OBA founder announces new alliance
Tom Kelly has founded a new initiative, known as the Oregon Business Alliance for Climate. Kelly says the group is soliciting business leaders to support a June launch. “Companies like yours — and mine — need certainty and flexibility in order to thrive, and the threat of climate change for the state’s working farmers, families and communities is real,” he said in an email announcing the launch. Kelly, who co-founded the Oregon Business Association, has spoken against the merger between OBA and Associated Oregon Industries. The merger was announced last November and goes into effect July 1st.
Gov. Brown wants to clean up revenue department
Lawmakers recently discovered the Oregon Department of Revenue is sitting on $3.3 billion in uncollected debt, the Statesman Journal reports. The amount of money has doubled since 2008. Brown is working with the Legislature on a bill to prioritize collections, a new computer system to automate debt collection and hiring more debt collectors. At the moment, each state agency is responsible for collecting its debt. The proposed changes would also centralize debt collection, forwarding accounts to the Department of Revenue.

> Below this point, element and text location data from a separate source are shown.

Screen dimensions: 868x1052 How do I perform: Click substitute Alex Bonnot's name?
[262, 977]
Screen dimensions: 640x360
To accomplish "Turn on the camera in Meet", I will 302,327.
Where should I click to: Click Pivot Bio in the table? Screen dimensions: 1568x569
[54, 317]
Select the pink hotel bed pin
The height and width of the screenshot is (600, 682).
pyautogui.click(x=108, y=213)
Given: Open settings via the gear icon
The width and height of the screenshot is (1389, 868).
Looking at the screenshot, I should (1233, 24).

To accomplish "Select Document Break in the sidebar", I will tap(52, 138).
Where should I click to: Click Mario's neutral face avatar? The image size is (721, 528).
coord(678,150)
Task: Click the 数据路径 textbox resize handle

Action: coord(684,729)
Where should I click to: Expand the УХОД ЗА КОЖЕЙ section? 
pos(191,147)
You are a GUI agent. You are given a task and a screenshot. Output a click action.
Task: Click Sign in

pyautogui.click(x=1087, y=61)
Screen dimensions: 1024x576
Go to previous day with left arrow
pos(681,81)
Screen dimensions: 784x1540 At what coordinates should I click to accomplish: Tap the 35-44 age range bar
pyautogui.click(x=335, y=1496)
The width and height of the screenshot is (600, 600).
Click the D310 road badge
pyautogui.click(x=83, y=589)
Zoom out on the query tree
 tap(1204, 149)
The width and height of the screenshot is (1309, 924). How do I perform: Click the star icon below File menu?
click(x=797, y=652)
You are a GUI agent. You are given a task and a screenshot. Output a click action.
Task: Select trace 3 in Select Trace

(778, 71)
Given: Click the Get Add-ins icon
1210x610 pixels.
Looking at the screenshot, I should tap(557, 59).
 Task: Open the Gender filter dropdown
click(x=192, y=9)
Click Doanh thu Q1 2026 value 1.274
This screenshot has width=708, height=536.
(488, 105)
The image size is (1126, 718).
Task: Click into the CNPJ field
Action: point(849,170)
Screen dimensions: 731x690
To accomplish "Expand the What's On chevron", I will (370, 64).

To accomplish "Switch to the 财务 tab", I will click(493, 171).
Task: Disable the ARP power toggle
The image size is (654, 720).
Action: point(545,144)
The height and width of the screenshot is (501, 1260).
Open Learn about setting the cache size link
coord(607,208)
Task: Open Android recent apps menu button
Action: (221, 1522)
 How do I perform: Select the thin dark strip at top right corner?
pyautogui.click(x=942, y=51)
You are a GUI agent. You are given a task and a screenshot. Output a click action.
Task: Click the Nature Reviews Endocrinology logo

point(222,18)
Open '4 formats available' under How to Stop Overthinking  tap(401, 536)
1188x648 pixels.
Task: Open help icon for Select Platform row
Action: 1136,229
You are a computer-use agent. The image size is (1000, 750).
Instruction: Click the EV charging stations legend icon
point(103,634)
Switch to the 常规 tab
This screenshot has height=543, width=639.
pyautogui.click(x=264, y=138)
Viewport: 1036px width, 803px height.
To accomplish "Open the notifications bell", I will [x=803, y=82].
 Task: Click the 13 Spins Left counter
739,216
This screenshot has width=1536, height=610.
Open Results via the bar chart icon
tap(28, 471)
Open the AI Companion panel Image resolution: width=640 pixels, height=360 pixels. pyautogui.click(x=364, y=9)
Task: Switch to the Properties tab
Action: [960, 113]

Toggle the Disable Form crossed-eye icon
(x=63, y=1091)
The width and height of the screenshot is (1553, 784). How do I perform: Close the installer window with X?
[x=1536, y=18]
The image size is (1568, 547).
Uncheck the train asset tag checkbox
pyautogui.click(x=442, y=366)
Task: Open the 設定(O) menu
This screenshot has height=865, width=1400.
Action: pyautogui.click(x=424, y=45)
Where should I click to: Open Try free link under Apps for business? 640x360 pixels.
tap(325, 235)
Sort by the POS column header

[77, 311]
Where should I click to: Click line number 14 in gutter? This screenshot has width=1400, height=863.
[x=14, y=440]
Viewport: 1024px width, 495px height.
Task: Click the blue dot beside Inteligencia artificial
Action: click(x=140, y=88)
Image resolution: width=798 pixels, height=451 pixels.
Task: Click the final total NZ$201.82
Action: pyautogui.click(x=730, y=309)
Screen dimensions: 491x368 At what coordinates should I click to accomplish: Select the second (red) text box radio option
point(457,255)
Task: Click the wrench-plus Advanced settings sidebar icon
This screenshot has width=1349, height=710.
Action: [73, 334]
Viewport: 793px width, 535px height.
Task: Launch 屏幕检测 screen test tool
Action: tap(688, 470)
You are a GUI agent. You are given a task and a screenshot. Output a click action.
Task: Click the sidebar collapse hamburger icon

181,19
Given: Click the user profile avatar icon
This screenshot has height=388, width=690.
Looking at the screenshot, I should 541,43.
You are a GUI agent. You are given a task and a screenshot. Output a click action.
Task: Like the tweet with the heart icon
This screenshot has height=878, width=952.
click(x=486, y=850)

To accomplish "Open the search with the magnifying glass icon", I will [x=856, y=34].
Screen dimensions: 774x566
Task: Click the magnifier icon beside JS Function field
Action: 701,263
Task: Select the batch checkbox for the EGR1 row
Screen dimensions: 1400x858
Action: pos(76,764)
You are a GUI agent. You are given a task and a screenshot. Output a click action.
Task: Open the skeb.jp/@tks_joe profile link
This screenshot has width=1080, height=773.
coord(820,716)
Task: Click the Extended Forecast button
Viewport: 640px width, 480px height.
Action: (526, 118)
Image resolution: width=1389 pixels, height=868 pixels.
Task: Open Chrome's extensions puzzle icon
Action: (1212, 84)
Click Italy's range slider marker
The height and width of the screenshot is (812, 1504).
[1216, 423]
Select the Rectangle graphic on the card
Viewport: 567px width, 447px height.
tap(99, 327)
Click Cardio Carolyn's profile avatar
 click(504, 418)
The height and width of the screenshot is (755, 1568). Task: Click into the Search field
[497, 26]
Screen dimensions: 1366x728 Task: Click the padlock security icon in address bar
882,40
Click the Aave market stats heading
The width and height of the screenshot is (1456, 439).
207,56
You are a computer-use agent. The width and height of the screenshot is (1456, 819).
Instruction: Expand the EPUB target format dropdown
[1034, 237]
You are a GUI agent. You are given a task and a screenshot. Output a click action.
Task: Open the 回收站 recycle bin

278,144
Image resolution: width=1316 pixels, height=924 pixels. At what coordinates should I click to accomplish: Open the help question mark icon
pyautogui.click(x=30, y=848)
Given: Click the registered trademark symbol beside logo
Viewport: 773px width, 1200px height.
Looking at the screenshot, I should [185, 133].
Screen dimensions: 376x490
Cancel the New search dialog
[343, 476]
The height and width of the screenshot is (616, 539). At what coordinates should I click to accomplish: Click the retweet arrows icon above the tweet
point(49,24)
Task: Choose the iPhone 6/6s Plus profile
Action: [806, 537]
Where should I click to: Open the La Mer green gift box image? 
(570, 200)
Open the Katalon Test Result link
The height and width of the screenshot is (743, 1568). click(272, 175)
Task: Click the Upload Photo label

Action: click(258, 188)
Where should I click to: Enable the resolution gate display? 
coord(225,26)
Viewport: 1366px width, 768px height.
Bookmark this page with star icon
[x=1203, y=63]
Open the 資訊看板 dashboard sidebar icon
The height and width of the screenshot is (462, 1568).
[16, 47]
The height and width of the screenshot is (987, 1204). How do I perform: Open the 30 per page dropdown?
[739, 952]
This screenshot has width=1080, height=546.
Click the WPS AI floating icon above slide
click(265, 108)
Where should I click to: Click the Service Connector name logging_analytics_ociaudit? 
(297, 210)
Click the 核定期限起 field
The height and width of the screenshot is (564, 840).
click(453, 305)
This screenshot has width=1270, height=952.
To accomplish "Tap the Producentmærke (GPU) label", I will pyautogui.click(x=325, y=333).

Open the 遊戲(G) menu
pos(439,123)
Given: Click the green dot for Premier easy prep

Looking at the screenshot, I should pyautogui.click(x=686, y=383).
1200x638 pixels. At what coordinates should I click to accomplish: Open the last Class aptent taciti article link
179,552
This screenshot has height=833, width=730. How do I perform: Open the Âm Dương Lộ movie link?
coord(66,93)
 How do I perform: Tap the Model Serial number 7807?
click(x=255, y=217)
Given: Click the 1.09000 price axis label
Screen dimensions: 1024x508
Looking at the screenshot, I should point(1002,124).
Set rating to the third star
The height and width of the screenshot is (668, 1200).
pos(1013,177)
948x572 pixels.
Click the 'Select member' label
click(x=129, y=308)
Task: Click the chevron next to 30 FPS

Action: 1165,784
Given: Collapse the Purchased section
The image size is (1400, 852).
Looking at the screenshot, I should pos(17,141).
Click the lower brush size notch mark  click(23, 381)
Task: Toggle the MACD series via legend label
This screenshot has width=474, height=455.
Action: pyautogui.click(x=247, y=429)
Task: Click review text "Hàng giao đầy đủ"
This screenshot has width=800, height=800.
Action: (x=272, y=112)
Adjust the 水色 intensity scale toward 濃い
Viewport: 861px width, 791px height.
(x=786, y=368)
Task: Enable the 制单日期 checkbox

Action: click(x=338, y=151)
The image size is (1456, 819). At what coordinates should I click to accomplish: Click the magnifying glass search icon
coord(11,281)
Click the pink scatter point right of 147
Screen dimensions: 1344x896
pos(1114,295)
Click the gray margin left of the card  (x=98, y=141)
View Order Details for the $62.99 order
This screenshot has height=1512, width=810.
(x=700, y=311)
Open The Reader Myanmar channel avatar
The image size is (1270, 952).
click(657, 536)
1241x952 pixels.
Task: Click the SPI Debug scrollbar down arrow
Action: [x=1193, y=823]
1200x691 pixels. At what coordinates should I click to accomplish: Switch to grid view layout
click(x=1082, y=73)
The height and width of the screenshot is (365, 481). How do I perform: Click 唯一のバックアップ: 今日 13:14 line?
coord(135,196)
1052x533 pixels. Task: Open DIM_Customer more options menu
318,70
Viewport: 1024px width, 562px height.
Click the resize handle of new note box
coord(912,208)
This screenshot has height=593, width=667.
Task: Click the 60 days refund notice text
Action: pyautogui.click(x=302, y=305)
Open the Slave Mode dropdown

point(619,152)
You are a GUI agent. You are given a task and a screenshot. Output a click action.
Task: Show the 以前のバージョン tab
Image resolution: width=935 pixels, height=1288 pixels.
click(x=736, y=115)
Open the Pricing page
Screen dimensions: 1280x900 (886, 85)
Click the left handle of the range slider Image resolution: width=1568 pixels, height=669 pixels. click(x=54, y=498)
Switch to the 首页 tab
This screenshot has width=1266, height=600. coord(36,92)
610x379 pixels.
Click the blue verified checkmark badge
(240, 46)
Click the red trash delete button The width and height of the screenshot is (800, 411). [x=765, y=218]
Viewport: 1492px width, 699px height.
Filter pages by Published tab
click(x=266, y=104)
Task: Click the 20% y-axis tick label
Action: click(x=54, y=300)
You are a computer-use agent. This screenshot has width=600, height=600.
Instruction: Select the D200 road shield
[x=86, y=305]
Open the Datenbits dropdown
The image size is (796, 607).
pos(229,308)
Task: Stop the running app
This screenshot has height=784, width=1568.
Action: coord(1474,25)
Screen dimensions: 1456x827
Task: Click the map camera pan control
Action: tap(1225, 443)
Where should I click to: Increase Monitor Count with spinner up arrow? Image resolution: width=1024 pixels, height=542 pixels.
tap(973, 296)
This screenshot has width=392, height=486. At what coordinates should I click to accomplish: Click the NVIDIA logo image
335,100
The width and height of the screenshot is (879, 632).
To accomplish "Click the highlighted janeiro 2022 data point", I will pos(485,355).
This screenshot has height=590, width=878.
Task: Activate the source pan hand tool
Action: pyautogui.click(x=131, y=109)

State legislators question Deschutes County marijuana regulations
Deschutes County restricts sites where marijuana can be grown outside city limits. Those rules were called into question by the Joint Committee on Marijuana Regulation, the Bend Bulletin reports. The committee is considering prohibiting counties from restricting marijuana grows on farmland.
Oregon leaders respond to special prosecutor appointment
Sen. Ron Wyden has been a vocal supporter of appointing a special counsel to investigate ties between Russia and the Trump Administration, and continues to support the move after former FBI Director Robert Mueller was appointed to do just that. Oregon Republicans also support the decision, OPB reports, albeit in a more muted fashion. The party says they respect the move, but add the investigation is “nothing more than a political witch-hunt.”
Bend Microsemi plant closing
Microsemi, a silicon microchip manufacturer, announced it will close its production facility, the Bend Bulletin reports. The notice sent to an electronics distributor merely stated the plant would close for the next two years. It’s unknown if jobs at the plant are secure or why the plant is shutting down.